Let's try to use this branching strategy:
http://nvie.com/posts/a-successful-git-branching-model/
##CS350 Project Proposal – Dictionaries
For our project we intend to create various implementations of dictionaries and gauge their relative efficiency. We decided on this project because it allows for a wider variety of data structures than the others suggested and is familiar to all of us from our use of the built-in Map and Dictionary classes found in many languages. Coding will be done in Groovy using the Intellij IDE, with Github as source control. The reason for this is the three of us have worked together on projects in the past using the same IDE and source control along with the Java programming language, and Groovy is largely an extension of Java with a few extra beneficial features. We will primarily communicate via Skype sessions with screen sharing, with additional face-to-face meetings directly following Tuesday and Thursday class sessions as needed.
At this time we intend to develop three separate dictionary implementations: a hash table with chaining using arrays of linked lists, a binary search tree and a 2-3-4 tree, with the hash table run using several different hashing functions. For each, our report will include the following:
- Description of the search algorithm for each implementation
- Steps of each search algorithm, in pseudocode
- Binary Search Tree
- 2-3-4 Tree
- Hash Table with simple hash function
- Hash Table with cryptographic hash function
- Explanation of the testing methods used for each
- Three sets of key/value test data
- 50,000 English words / definitions (string/string)
- ~1000 GPS coordinates / location names (tuple/string)
- 1,000,000 Random strings / random strings (string/string)
- For each set
- Insert data in random order
- Perform 1000 searches
- Re-insert data in random order and repeat
- Types of keys to use as search parameters in each test set
- Random strings
- Words from English texts
- Words from foreign-language texts
- GPS coordinates from list of known locations
- Randomly generated GPS coordinates
- All tests run on at least two different computers to account for hardware and operating system differences
- Three sets of key/value test data
- Results of those tests
- Means and medians for wall clock time and operation counts for each data structure
- Means and medians for the above for each type of input data
- Graphs of relative efficiency of each implementation on data of varying sizes
- Analysis of those results (esp. with regard to complexity theory):
- Which data structure was most efficient for searching?
- How much of an effect did the input data types have?
- How much of an effect did the query types have?
- How long did searches typically take?
- What was the efficiency class of each data structure?
- What further insights and conclusions were reached from this assignment?
Below is a proposed schedule for the time remaining in the course:
####Week 1 (Feb. 16 – 21):
- Set up source control and IDEs
- Plan, and begin writing code for hash table implementation
- Outline tests and methods of generating test data
- Begin collecting/generating test data
####Week 2 (Feb. 22 – 28):
- Finish coding and debug hash table
- Develop and run tests for the hash table
- Plan other two implementations
####Week 3 (Mar. 1 – 7):
- Write and debug code for trees
- Develop and run tests for trees
- Validate results of all tests
####Week 4 (Mar. 8 – 13):
- Collect and analyze test results
- Create graphs to present results for the final report
- Write and submit analysis
It is our intention to work together on the planning and design of each implementation, as well as on the test cases and data generation methods.
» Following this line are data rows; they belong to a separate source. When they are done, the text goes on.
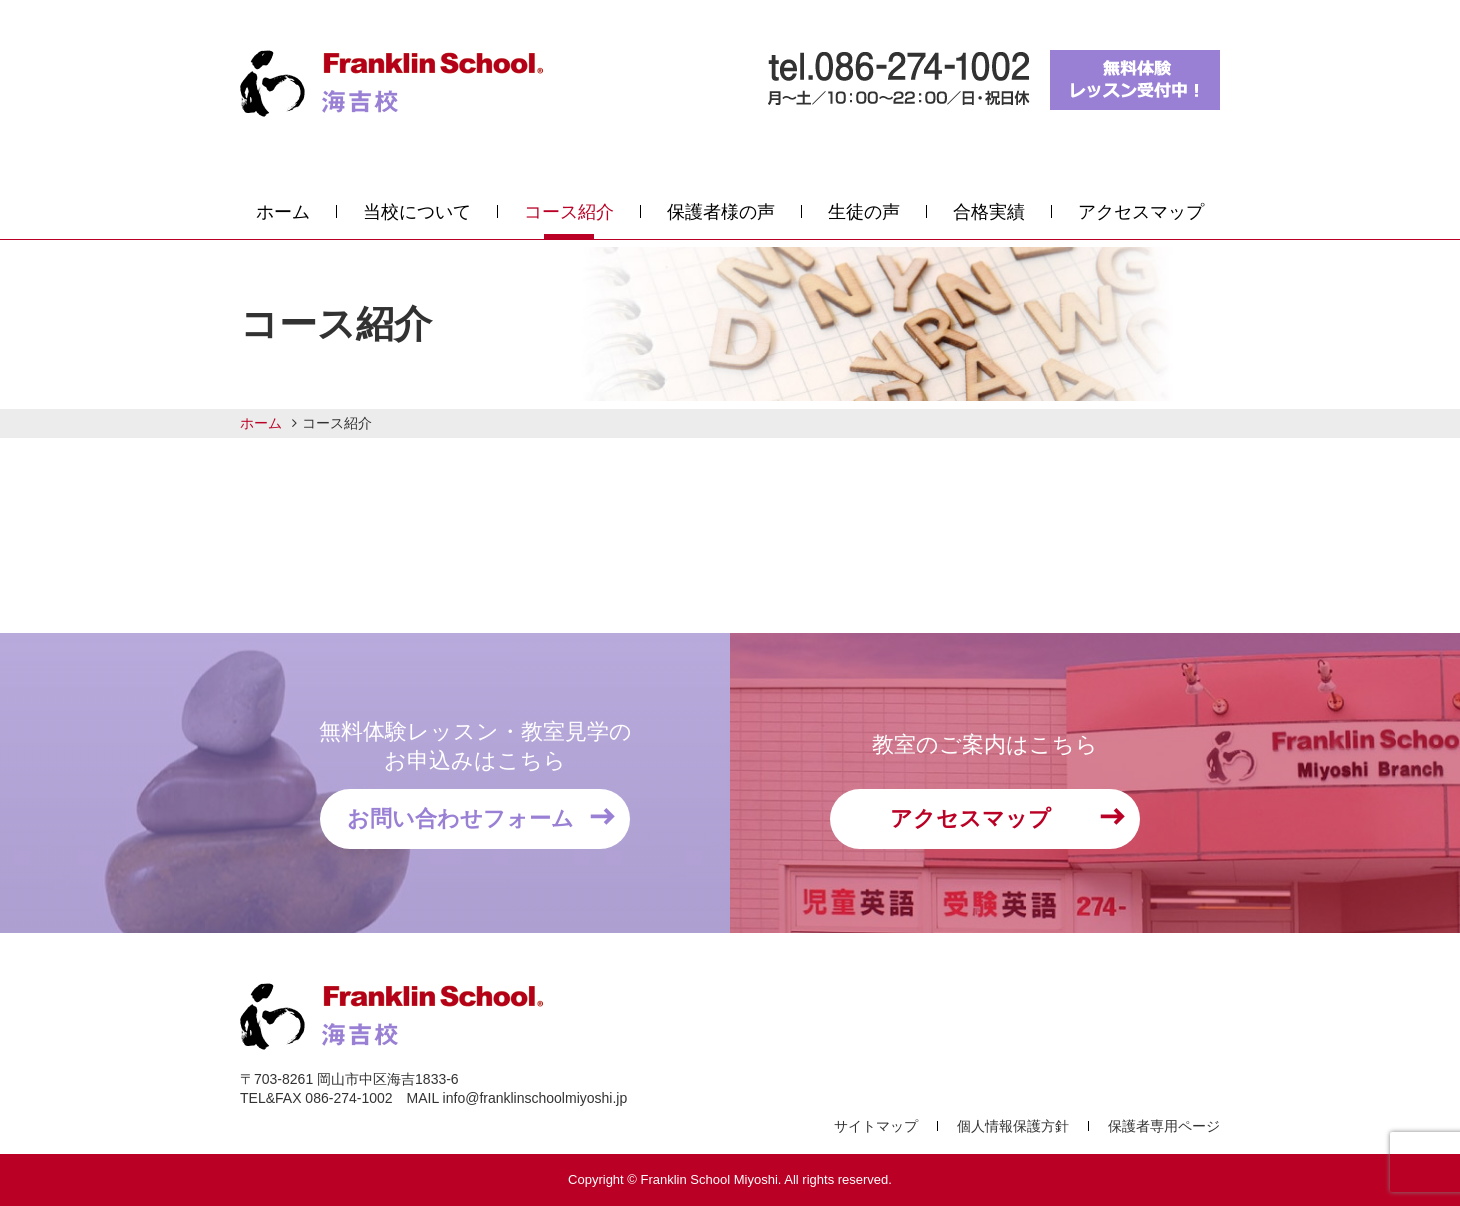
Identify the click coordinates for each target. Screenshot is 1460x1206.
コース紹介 (569, 212)
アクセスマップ (1141, 212)
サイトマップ (876, 1126)
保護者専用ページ (1164, 1126)
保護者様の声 (721, 212)
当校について (417, 212)
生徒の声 (864, 212)
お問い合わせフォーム (460, 818)
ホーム (283, 212)
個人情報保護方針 (1013, 1126)
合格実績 (989, 212)
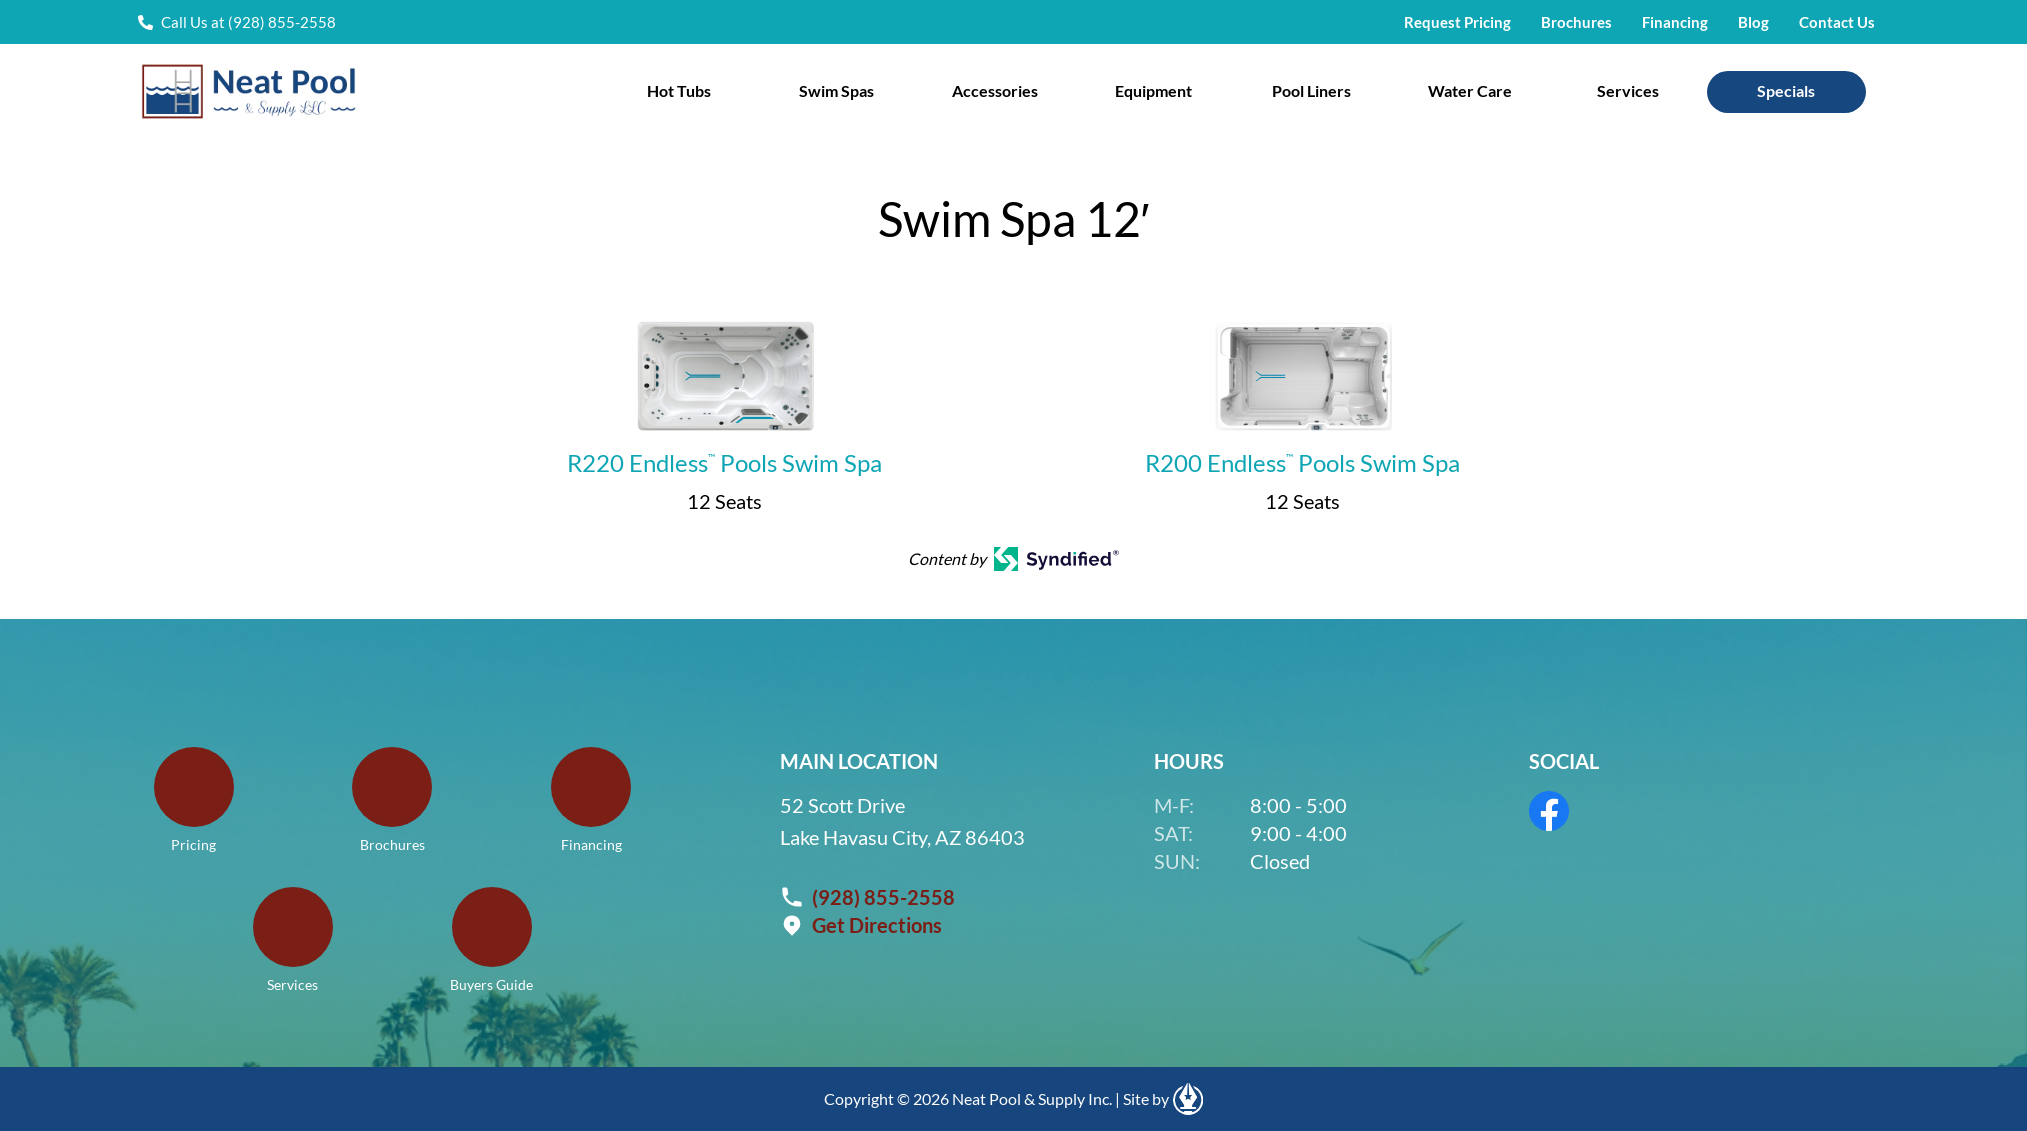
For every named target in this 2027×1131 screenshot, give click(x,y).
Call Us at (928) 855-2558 (248, 22)
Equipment (1153, 90)
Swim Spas (836, 90)
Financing (1675, 22)
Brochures (1576, 22)
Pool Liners (1311, 90)
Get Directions (877, 925)
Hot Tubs (679, 90)
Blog (1753, 22)
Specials (1786, 90)
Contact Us (1837, 22)
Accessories (995, 90)
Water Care (1470, 90)
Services (1628, 90)
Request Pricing (1457, 22)
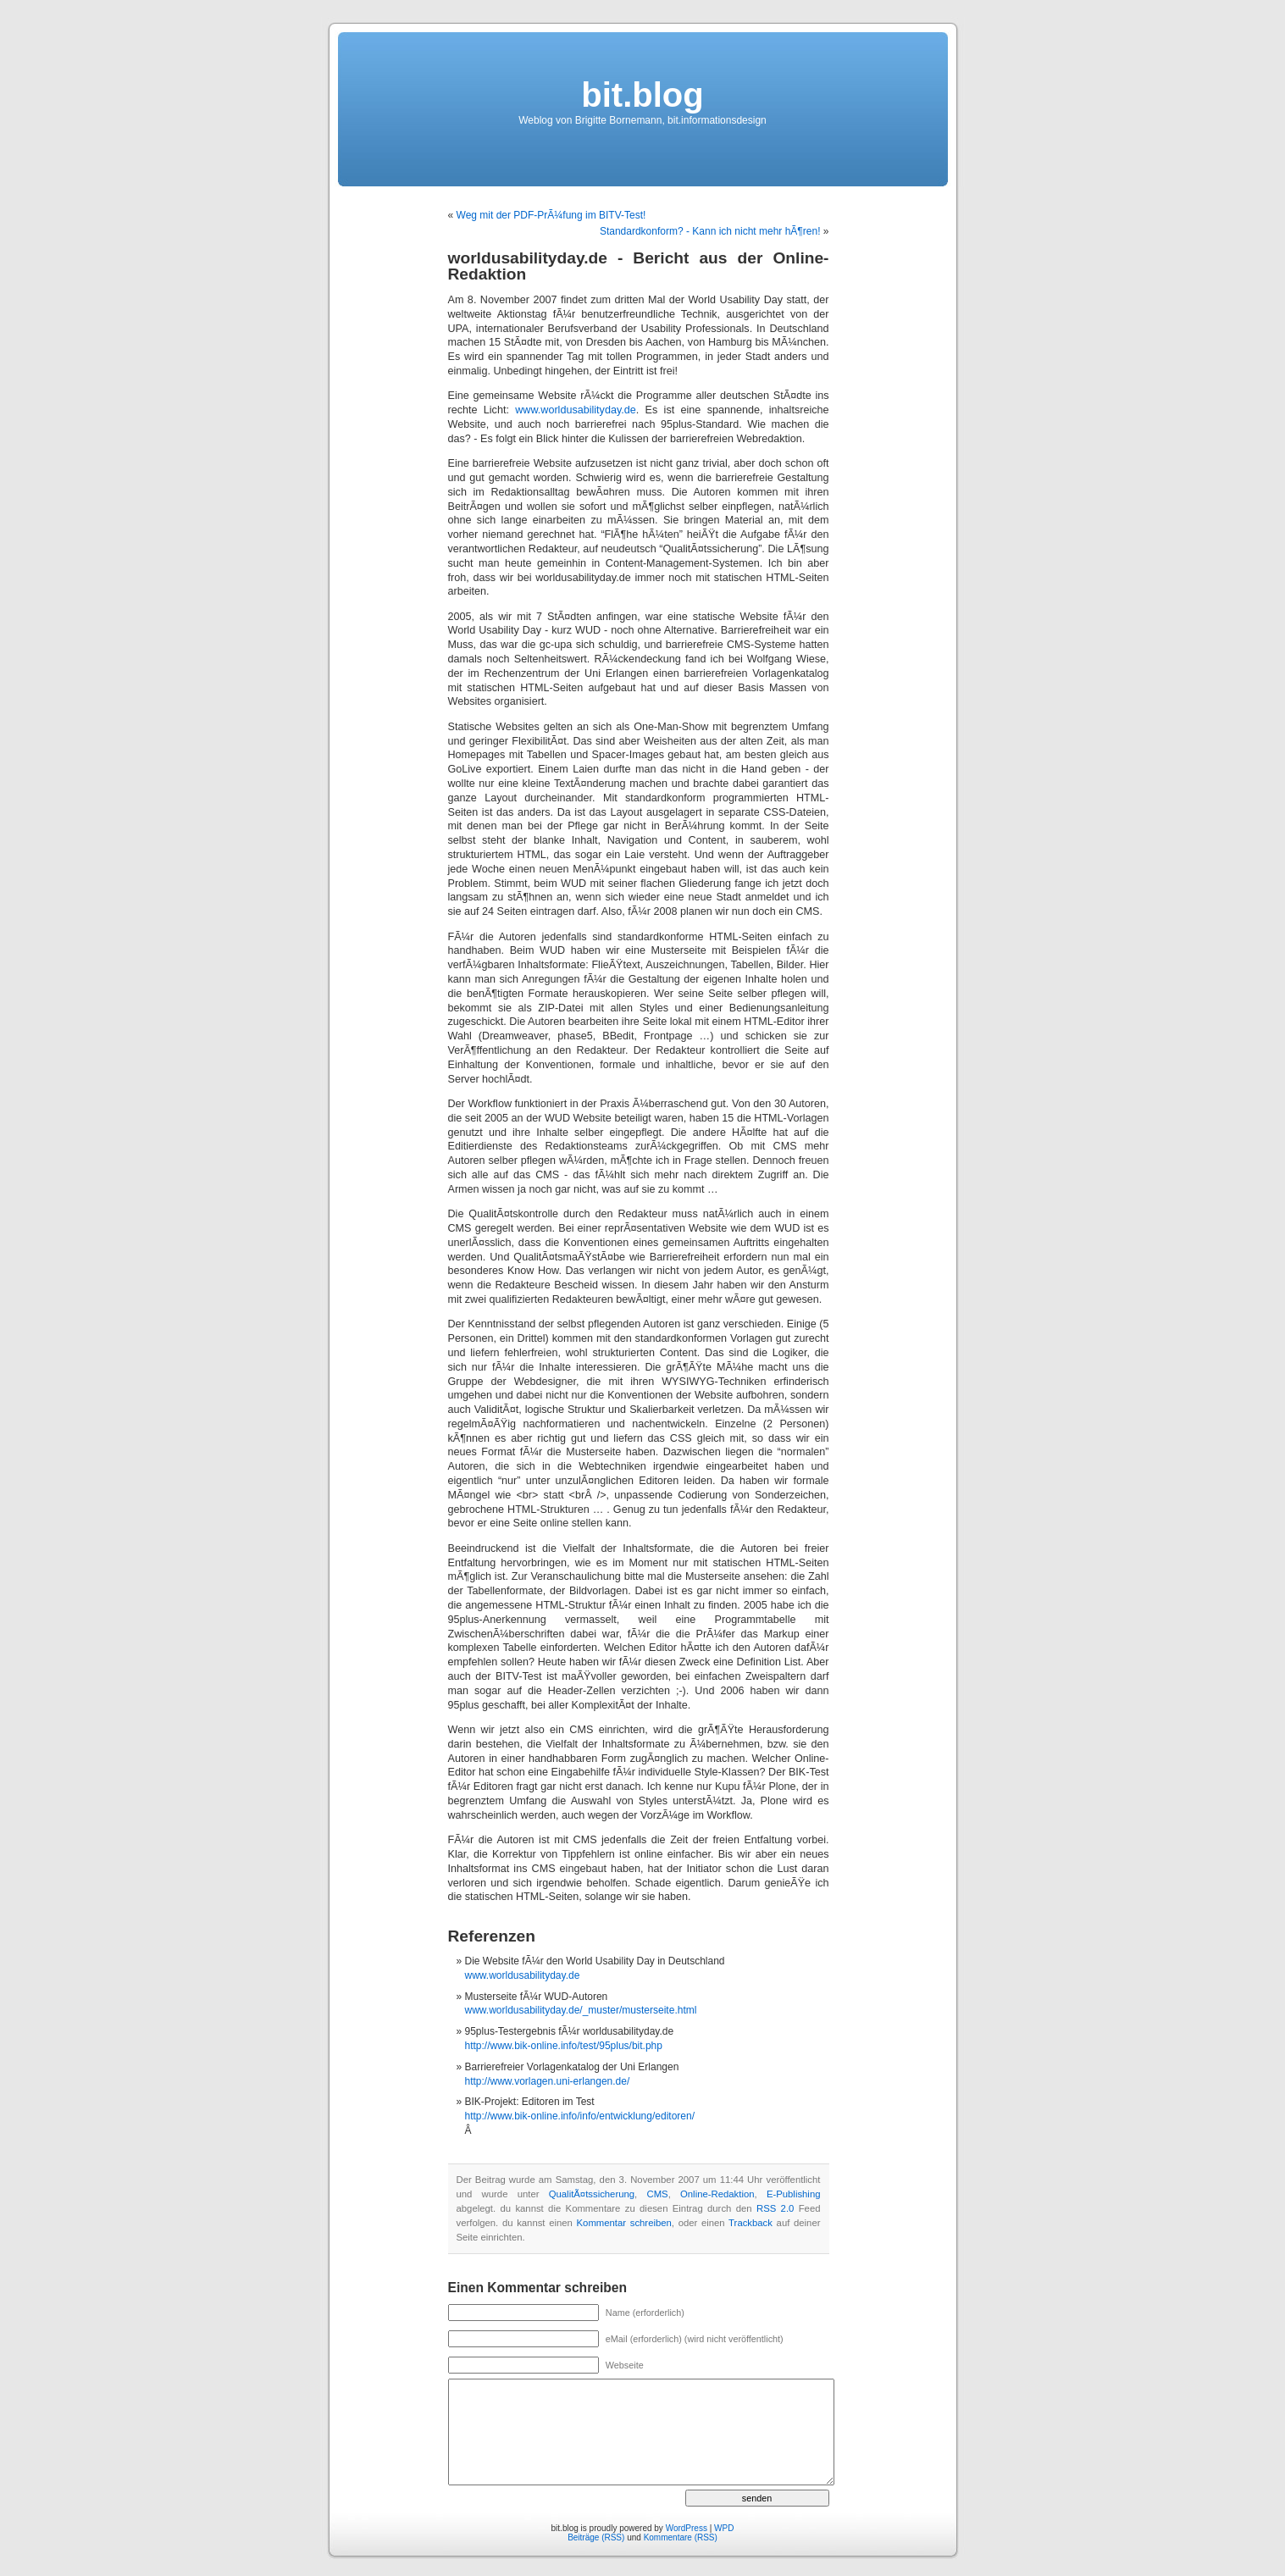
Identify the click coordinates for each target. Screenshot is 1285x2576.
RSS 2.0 (775, 2208)
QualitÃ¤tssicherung (591, 2194)
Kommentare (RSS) (680, 2537)
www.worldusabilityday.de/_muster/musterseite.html (581, 2010)
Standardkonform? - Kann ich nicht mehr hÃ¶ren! (710, 231)
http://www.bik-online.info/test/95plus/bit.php (563, 2046)
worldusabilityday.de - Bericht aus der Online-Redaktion (638, 266)
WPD (724, 2528)
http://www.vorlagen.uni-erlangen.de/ (547, 2081)
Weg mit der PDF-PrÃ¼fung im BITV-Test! (551, 215)
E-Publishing (794, 2194)
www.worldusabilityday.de (575, 410)
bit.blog (642, 95)
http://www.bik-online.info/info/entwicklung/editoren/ (580, 2116)
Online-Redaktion (717, 2194)
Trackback (750, 2223)
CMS (656, 2194)
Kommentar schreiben (624, 2223)
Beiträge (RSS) (596, 2537)
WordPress (686, 2528)
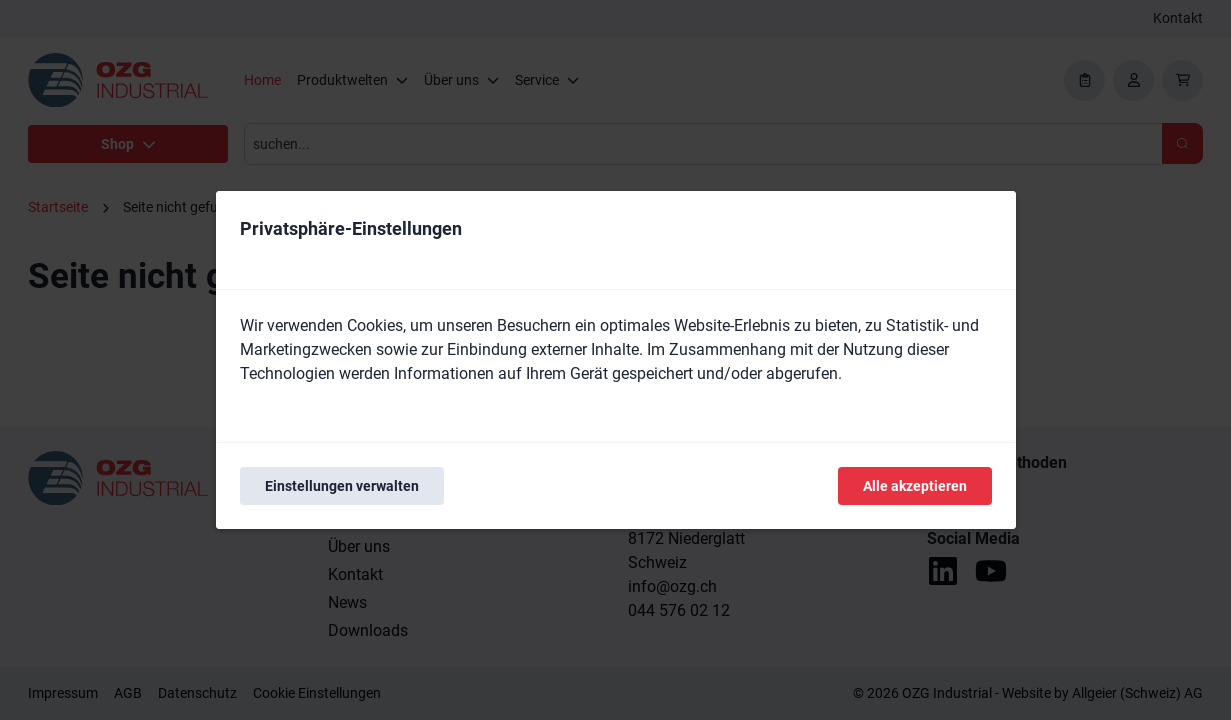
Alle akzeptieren (915, 486)
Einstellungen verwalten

The coding of the dictionaries themselves will be divided among team members, with code reviews to be performed by the others once a stable build has been developed. Collection and analysis of our results will be an ongoing endeavor, with contributions to a tracked data store on completion of each test run. All team members will run all tests on their own machines in order to track potential effects of hardware. The final paper submission will be created by the group as a whole during one or multiple face-to-face sessions.